Not typical? Well, I have a Mennonite mother - I could have been all Mennonite, except she went non-traditional and married a non-Mennonite guy.
For the last couple of years I’ve basically been a stay-at-home wife, doing all the cooking and cleaning and sending my husband off to work with a packed lunch every day. That’s not very typical of modern women, even if it used to be. I did have an interview today, though - fingers crossed!
Finally, I’m Canadian - since we make up 0.0043 per cent of the world’s population, that’s pretty non-typical.
It seems that I’m atypical because I have no debt. After the first car we always saved in advance to buy small, economical cars. We bought a house way less expensive than what the bank would loan us and paid it off quickly, always pay credit card bills in full.
I managed to get through my working life with only one career change and was unemployed for a total of about two years, and those things seem atypical these days too.
Whenever I think of Thanksgiving, the memories I have are those which were repeated for the most years. My mother and aunts shooing everyone out of the kitchen, grandma included. Lots of arguing about cooking the food and us kids had to sit at the kids table in the living room since our old table spot made it too hard for grandma to get by in her wheelchair.
To be honest, I can’t remember the last time I went to a Thanksgiving. Grandma died so that tradition is gone. I’ve either worked or been away at college.
I don’t mind. Since my parents divorced, it’s a constant struggle as to whose meal I’ll go to. I actually hate Thanksgiving because of the memories of arguing, being bored, alcohol and cigarette smoke (my mom’s side) or being bored, feeling like I’m not good enough, and getting even more stressed out by family members (my dad’s side.) The food isn’t worth it anymore. This year I don’t have an excuse not to go. I might just lie and say I have to work to avoid it all.
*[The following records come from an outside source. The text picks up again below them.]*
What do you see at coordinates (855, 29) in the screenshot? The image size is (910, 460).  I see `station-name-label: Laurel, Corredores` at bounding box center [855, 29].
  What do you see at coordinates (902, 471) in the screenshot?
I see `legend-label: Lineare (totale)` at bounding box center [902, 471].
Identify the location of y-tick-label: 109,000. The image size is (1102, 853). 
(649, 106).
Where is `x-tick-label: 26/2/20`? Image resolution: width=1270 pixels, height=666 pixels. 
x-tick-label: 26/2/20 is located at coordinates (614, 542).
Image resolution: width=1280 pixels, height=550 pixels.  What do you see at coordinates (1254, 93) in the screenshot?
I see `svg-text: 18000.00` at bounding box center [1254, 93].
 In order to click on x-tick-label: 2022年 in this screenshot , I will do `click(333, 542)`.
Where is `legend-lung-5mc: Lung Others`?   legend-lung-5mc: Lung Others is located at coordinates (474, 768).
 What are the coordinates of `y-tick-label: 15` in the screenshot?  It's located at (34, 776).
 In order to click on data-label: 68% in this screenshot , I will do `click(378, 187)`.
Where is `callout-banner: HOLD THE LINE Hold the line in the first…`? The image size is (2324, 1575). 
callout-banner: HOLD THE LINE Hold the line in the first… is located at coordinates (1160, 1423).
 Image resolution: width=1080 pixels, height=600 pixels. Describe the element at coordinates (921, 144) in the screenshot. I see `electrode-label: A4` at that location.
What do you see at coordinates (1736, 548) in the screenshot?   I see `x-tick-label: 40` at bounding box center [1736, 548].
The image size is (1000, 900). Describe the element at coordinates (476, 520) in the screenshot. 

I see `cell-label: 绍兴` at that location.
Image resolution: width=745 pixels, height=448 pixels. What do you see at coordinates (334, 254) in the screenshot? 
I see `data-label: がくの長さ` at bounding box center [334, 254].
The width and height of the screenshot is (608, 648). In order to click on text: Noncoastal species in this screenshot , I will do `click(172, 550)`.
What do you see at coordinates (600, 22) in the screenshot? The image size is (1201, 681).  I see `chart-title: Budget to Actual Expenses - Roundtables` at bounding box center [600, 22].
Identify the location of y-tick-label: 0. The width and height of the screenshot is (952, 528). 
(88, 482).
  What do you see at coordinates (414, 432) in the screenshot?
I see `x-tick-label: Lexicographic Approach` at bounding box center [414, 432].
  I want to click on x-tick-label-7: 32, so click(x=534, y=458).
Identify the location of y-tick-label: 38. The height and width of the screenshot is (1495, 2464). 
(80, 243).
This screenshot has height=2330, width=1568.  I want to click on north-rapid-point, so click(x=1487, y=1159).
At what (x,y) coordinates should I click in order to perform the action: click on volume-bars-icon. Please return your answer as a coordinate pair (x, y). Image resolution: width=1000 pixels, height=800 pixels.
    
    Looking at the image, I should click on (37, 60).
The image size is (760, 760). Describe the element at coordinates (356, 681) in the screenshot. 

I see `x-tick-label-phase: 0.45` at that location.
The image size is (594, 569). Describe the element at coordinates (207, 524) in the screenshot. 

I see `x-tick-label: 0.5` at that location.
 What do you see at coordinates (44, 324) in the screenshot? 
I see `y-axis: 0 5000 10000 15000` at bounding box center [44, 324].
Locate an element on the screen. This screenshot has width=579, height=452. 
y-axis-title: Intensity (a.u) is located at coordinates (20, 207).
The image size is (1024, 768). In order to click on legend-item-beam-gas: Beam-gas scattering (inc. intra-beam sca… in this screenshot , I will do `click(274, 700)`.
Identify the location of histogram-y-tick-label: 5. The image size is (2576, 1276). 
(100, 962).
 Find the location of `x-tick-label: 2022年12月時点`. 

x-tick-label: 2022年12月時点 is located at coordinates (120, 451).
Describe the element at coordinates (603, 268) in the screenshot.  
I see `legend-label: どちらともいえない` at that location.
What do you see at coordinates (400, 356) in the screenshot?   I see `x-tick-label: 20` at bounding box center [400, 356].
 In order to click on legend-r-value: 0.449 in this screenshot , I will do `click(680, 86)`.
I guess I have an atypical parent relationship. Although my mom lives less than 15 minutes away, I despise her so much that I make it a goal to see her as little as possible. Two visits a year has been the lowest amount I’ve made thus far, I wouldn’t mind if that went down to zero.
I work every weekend (Sundays, anyway) and only get holidays off if they fall on one of my regular days off. This year, I’m lucky enough that I’ll have Thanksgiving off, but I’ll be working Christmas and New Years. Because I also work 12 hour shifts, my family often celebrates holidays a day or so early or late so that I can be included. Being gone half the day and physically depleted by the time I’m home makes it difficult to just put the celebration off until later in the day.
Also, holidays are often very short staffed at work and often quite busy. While I like my holidays, I’ve come to view them as days in which families get together, drink, remember why they only see each other once or twice a year, start arguments or fights, then call the cops.